With Compression (compression.ini)

[default]
provider = azure-blob
account_url = https://<blob>.blob.core.windows.net
auth_type = passwordless
container_name = benchmark
[compression]
algorithm = zlib
level = 1

Without Compression (no-compression.ini)

[default]
provider = azure-blob
account_url = https://<blob>.blob.core.windows.net
auth_type = passwordless
container_name = benchmark

Benchmarking Code

Small Data Upload Test

import time
import cshelve
import numpy as np
import pandas as pd
def benchmark_string(filename):
start_time = time.time()
with cshelve.open(filename) as db:
for _ in range(1_000):
db['small-string'] = 'value'
return time.time() - start_time
def benchmark_binary(filename):
df = pd.DataFrame(np.random.randint(0, 100, size=(10, 3)), columns=list("ABC"))
start_time = time.time()
with cshelve.open(filename) as db:
for _ in range(1_000):
db['small-binary'] = df
return time.time() - start_time
print(f"Time with compression (string): {benchmark_string('compression.ini')}")
print(f"Time with compression (binary): {benchmark_binary('compression.ini')}")
print(f"Time without compression (string): {benchmark_string('no-compression.ini')}")
print(f"Time without compression (binary): {benchmark_binary('no-compression.ini')}")

Large Data Upload Test

import random
import string
import time
import cshelve
import numpy as np
import pandas as pd
def benchmark_string(filename):
value = ''.join(random.choices(string.ascii_letters + string.digits, k=160 * 1024 * 1024))
start_time = time.time()
with cshelve.open(filename) as db:
for _ in range(10):
db['large-string'] = value
return time.time() - start_time
def benchmark_binary(filename):
df = pd.DataFrame(np.random.randint(0, 100, size=(844221, 26)), columns=list("ABCDEFGHIJKLMNOPQRSTUVWXYZ"))
start_time = time.time()
with cshelve.open(filename) as db:
for _ in range(10):
db['large-binary'] = df
return time.time() - start_time
print(f"Time with compression (string): {benchmark_string('compression.ini')}")
print(f"Time with compression (binary): {benchmark_binary('compression.ini')}")
print(f"Time without compression (string): {benchmark_string('no-compression.ini')}")
print(f"Time without compression (binary): {benchmark_binary('no-compression.ini')}")

Results

Small Data Test

Time with compression (string): 9.34s
Time with compression (binary): 9.40s
Time without compression (string): 8.98s
Time without compression (binary): 9.13s

Large Data Test

Time with compression (string): 70.81s
Time with compression (binary): 17.47s
Time without compression (string): 26.95s
Time without compression (binary): 24.16s

Insights

For small data, compression increases completion times, making it generally unnecessary.

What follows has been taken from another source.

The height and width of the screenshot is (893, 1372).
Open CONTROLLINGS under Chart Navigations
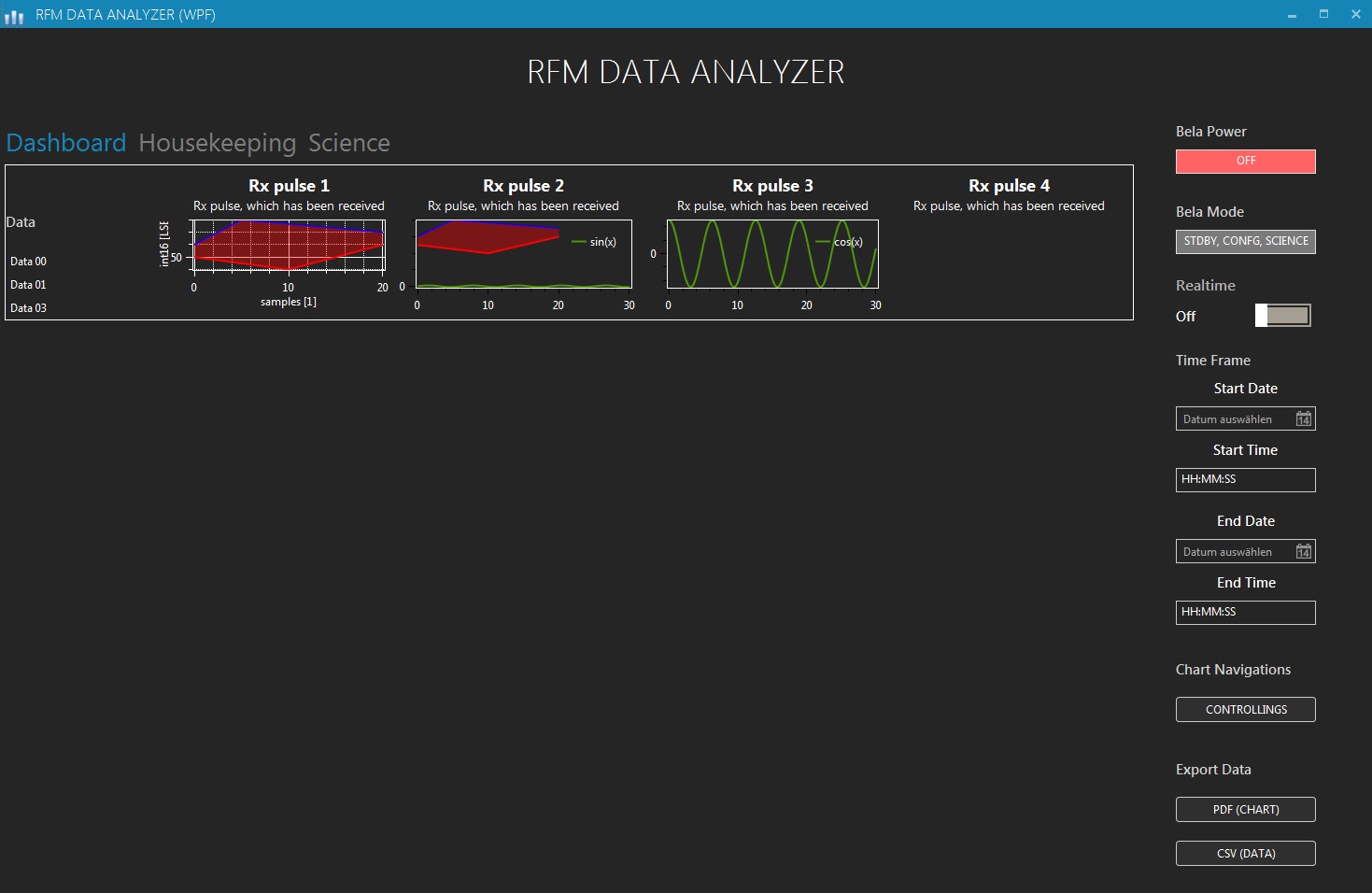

However, for large data, compression improved upload times for binary files but slowed down string uploads. This is because our benchmark used fully random string data, which is hard to compress. If we replace the random string with:

value = 'a' * 160 * 1024 * 1024

the compression time drops to 5 seconds, and the file size shrinks to 715 KiB!

Should You Compress?

It depends on your data. Testing on real-world datasets is ideal. Since this can be cumbersome, tools like cshelve are working on algorithms to automatically decide the best approach. Until then, a good rule of thumb is:

  • Compression helps with large datasets
  • Compression may hurt performance for small or highly random data

Conclusion

Whether to use compression depends on your data type and size. From experience, compression is usually beneficial, but testing on your specific workload is the best approach. Thankfully, cshelve makes it easy to enable or disable compression with a simple configuration change.